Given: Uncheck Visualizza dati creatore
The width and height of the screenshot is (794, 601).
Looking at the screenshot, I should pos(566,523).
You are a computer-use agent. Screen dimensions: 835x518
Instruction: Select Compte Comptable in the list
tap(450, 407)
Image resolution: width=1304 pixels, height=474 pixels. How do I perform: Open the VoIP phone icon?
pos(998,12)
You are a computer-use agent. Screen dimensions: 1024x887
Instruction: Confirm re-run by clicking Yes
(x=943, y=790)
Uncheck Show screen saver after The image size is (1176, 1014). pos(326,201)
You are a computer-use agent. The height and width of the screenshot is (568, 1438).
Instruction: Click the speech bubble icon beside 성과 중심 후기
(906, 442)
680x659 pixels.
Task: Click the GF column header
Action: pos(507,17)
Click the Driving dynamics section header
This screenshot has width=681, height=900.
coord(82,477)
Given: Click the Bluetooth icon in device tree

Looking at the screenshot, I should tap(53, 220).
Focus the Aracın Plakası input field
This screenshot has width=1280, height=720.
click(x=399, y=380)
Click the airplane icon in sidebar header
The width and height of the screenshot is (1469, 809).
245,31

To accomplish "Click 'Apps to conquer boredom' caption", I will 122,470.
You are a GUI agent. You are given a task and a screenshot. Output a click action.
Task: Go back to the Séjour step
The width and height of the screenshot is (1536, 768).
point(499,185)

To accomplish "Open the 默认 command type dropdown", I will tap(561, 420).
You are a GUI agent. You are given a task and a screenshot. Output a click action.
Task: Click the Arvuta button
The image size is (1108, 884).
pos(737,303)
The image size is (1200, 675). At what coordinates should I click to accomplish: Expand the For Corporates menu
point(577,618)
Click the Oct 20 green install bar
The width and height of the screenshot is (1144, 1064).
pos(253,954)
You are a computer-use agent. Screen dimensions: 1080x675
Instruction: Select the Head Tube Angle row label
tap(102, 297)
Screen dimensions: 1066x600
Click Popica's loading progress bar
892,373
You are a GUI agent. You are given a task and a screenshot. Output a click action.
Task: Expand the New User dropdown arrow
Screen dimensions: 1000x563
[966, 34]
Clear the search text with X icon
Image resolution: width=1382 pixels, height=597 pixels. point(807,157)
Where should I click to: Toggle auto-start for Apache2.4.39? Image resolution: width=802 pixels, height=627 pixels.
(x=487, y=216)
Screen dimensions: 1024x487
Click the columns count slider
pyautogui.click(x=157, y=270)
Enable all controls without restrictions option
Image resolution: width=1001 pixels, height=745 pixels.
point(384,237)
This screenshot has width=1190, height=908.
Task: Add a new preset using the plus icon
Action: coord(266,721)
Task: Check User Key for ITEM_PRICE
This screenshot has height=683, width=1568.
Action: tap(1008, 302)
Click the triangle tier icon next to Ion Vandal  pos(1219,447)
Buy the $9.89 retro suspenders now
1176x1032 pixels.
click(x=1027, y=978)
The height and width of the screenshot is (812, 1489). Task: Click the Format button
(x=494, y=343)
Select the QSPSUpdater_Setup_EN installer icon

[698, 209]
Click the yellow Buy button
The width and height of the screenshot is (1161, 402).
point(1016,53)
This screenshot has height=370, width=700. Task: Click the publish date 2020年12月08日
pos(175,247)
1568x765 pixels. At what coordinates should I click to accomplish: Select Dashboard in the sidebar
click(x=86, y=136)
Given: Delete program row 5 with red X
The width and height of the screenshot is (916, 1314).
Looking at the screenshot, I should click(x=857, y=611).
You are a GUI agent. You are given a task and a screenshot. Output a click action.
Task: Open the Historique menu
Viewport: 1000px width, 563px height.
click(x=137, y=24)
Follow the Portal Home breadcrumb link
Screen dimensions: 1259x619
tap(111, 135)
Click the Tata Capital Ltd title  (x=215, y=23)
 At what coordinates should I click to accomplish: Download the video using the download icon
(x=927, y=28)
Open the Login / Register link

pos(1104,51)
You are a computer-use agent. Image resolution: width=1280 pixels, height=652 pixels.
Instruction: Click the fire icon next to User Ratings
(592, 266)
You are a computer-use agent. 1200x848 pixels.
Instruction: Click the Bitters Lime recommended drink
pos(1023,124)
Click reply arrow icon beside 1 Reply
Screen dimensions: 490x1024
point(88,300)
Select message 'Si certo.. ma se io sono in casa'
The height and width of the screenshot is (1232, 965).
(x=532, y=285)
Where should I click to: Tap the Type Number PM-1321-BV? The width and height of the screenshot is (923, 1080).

Exercise requirements - Please return every entry exactly as it appears.

Solution -
Given: Uncheck Visualizza dati creatore
The width and height of the screenshot is (794, 601).
Looking at the screenshot, I should pos(566,523).
You are a computer-use agent. Screen dimensions: 835x518
Instruction: Select Compte Comptable in the list
tap(450, 407)
Image resolution: width=1304 pixels, height=474 pixels. How do I perform: Open the VoIP phone icon?
pos(998,12)
You are a computer-use agent. Screen dimensions: 1024x887
Instruction: Confirm re-run by clicking Yes
(x=943, y=790)
Uncheck Show screen saver after The image size is (1176, 1014). pos(326,201)
You are a computer-use agent. The height and width of the screenshot is (568, 1438).
Instruction: Click the speech bubble icon beside 성과 중심 후기
(906, 442)
680x659 pixels.
Task: Click the GF column header
Action: pos(507,17)
Click the Driving dynamics section header
This screenshot has width=681, height=900.
coord(82,477)
Given: Click the Bluetooth icon in device tree

Looking at the screenshot, I should tap(53, 220).
Focus the Aracın Plakası input field
This screenshot has width=1280, height=720.
click(x=399, y=380)
Click the airplane icon in sidebar header
The width and height of the screenshot is (1469, 809).
245,31

To accomplish "Click 'Apps to conquer boredom' caption", I will 122,470.
You are a GUI agent. You are given a task and a screenshot. Output a click action.
Task: Go back to the Séjour step
The width and height of the screenshot is (1536, 768).
point(499,185)

To accomplish "Open the 默认 command type dropdown", I will tap(561, 420).
You are a GUI agent. You are given a task and a screenshot. Output a click action.
Task: Click the Arvuta button
The image size is (1108, 884).
pos(737,303)
The image size is (1200, 675). At what coordinates should I click to accomplish: Expand the For Corporates menu
point(577,618)
Click the Oct 20 green install bar
The width and height of the screenshot is (1144, 1064).
pos(253,954)
You are a computer-use agent. Screen dimensions: 1080x675
Instruction: Select the Head Tube Angle row label
tap(102, 297)
Screen dimensions: 1066x600
Click Popica's loading progress bar
892,373
You are a GUI agent. You are given a task and a screenshot. Output a click action.
Task: Expand the New User dropdown arrow
Screen dimensions: 1000x563
[966, 34]
Clear the search text with X icon
Image resolution: width=1382 pixels, height=597 pixels. point(807,157)
Where should I click to: Toggle auto-start for Apache2.4.39? Image resolution: width=802 pixels, height=627 pixels.
(x=487, y=216)
Screen dimensions: 1024x487
Click the columns count slider
pyautogui.click(x=157, y=270)
Enable all controls without restrictions option
Image resolution: width=1001 pixels, height=745 pixels.
point(384,237)
This screenshot has width=1190, height=908.
Task: Add a new preset using the plus icon
Action: coord(266,721)
Task: Check User Key for ITEM_PRICE
This screenshot has height=683, width=1568.
Action: tap(1008, 302)
Click the triangle tier icon next to Ion Vandal  pos(1219,447)
Buy the $9.89 retro suspenders now
1176x1032 pixels.
click(x=1027, y=978)
The height and width of the screenshot is (812, 1489). Task: Click the Format button
(x=494, y=343)
Select the QSPSUpdater_Setup_EN installer icon

[698, 209]
Click the yellow Buy button
The width and height of the screenshot is (1161, 402).
point(1016,53)
This screenshot has height=370, width=700. Task: Click the publish date 2020年12月08日
pos(175,247)
1568x765 pixels. At what coordinates should I click to accomplish: Select Dashboard in the sidebar
click(x=86, y=136)
Given: Delete program row 5 with red X
The width and height of the screenshot is (916, 1314).
Looking at the screenshot, I should click(x=857, y=611).
You are a GUI agent. You are given a task and a screenshot. Output a click action.
Task: Open the Historique menu
Viewport: 1000px width, 563px height.
click(x=137, y=24)
Follow the Portal Home breadcrumb link
Screen dimensions: 1259x619
tap(111, 135)
Click the Tata Capital Ltd title  (x=215, y=23)
 At what coordinates should I click to accomplish: Download the video using the download icon
(x=927, y=28)
Open the Login / Register link

pos(1104,51)
You are a computer-use agent. Image resolution: width=1280 pixels, height=652 pixels.
Instruction: Click the fire icon next to User Ratings
(592, 266)
You are a computer-use agent. 1200x848 pixels.
Instruction: Click the Bitters Lime recommended drink
pos(1023,124)
Click reply arrow icon beside 1 Reply
Screen dimensions: 490x1024
point(88,300)
Select message 'Si certo.. ma se io sono in casa'
The height and width of the screenshot is (1232, 965).
(x=532, y=285)
Where should I click to: Tap the Type Number PM-1321-BV? The width and height of the screenshot is (923, 1080).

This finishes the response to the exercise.